In general, you will want to use grep -P, as that enabled PCREs, but it wont be a 1-to-1 match with the PCRE2 that I showed in class.

Additional useful flags

--line-number: Show the line number this match occurred on
--no-filename: Dont print the filename when printing a match (this only works when passing in files to grep, not via stdin)
--only-matching: Only print the parts of the line that were matched by the regular expression, not the whole line
-A/-B/-C: Print the lines after/before/both of the matched line

`awk`

awk is an entire programming language in itself; it is most used for complex text parsing. awk defaults to being delimited by whitespace.
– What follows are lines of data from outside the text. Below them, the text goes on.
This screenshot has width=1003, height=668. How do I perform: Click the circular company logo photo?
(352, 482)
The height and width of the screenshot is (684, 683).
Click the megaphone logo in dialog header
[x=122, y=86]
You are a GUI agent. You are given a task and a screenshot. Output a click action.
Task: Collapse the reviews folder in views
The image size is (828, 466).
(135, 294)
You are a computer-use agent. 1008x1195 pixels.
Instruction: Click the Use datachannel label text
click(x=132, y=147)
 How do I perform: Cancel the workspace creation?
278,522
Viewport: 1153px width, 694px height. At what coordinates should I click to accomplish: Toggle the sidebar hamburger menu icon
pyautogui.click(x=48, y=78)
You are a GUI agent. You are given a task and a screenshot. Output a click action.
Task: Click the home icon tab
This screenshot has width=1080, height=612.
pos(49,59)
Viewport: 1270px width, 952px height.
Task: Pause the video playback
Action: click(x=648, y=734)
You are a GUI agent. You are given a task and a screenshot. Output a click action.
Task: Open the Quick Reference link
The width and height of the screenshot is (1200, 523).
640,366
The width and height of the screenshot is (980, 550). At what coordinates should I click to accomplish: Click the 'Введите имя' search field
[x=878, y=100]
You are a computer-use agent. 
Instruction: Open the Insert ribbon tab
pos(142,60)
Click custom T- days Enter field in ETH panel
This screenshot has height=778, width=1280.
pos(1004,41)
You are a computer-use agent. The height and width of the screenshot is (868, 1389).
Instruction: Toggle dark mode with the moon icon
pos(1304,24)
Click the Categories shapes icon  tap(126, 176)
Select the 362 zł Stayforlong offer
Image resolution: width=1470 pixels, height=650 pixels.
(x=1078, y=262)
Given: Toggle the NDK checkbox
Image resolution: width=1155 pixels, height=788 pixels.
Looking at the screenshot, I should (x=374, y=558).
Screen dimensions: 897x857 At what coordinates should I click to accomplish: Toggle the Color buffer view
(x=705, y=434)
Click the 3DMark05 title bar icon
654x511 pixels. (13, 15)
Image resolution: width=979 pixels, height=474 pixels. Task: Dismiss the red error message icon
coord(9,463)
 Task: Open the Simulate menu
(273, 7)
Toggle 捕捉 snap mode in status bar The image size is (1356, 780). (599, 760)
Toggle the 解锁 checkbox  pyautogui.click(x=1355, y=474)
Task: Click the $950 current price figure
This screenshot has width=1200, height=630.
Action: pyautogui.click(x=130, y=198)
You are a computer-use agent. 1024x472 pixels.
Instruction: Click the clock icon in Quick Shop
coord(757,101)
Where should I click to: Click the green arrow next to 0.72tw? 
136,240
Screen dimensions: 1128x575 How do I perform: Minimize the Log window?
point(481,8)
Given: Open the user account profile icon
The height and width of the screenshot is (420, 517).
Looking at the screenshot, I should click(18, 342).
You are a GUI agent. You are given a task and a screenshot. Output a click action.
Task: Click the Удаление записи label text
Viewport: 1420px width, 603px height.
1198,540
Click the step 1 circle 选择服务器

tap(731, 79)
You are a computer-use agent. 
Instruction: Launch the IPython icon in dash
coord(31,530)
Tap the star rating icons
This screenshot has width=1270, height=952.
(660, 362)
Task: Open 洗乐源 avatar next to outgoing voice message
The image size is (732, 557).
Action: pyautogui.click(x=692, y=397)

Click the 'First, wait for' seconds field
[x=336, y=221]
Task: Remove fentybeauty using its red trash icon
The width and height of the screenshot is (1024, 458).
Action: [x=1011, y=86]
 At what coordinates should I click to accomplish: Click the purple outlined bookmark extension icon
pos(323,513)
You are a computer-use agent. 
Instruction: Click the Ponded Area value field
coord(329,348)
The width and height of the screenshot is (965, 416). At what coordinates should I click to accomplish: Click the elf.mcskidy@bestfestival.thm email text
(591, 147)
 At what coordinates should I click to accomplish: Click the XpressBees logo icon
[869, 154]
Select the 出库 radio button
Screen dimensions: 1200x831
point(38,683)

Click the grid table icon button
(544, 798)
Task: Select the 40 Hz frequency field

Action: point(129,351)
This is just an example of one of the things that I’ve personally written with awk. Notice the length(), and split() functions that are available.

$ awk '{ \
    split($0, days, " "); \
    for (i = 1; i <= length(days); i++) { \
        if (days[i] ~ /[[:digit:]]-01/)
            printf "\033[1;37;44m%s\033[0m\t", days[i]; \
        else if (days[i] ~ /Mon$/) \
            printf "\033[1;37;43m%s\033[0m\t", days[i]; \
        else printf "%s\t", days[i] \
    } \
    printf "\n" }'

There’s no way I can cover everything that is available, but these are the basics:

$ awk '{}' # the general syntax
$ awk '{print $2}' # print the second field
$ awk -F ':' '{print $4}' # change the delimited awk uses
$ awk '{ if ($1 ~ /[[:digit:]]/) print $1 $2}' # conditional match on a line, using a regular expression
$ echo -e "1\n12\n1234\n4346\n234\n93" | awk 'BEGIN {print "this runs first"} {print $1} END {print "this runs at the end"}' # run text before or after processing any/all text

There are also built in fields that you can query:

$ NF # number of fields in this line
$ $NF # the value at the last field in this row
$ NR # number of rows met thus far

Modifying text (`sed`)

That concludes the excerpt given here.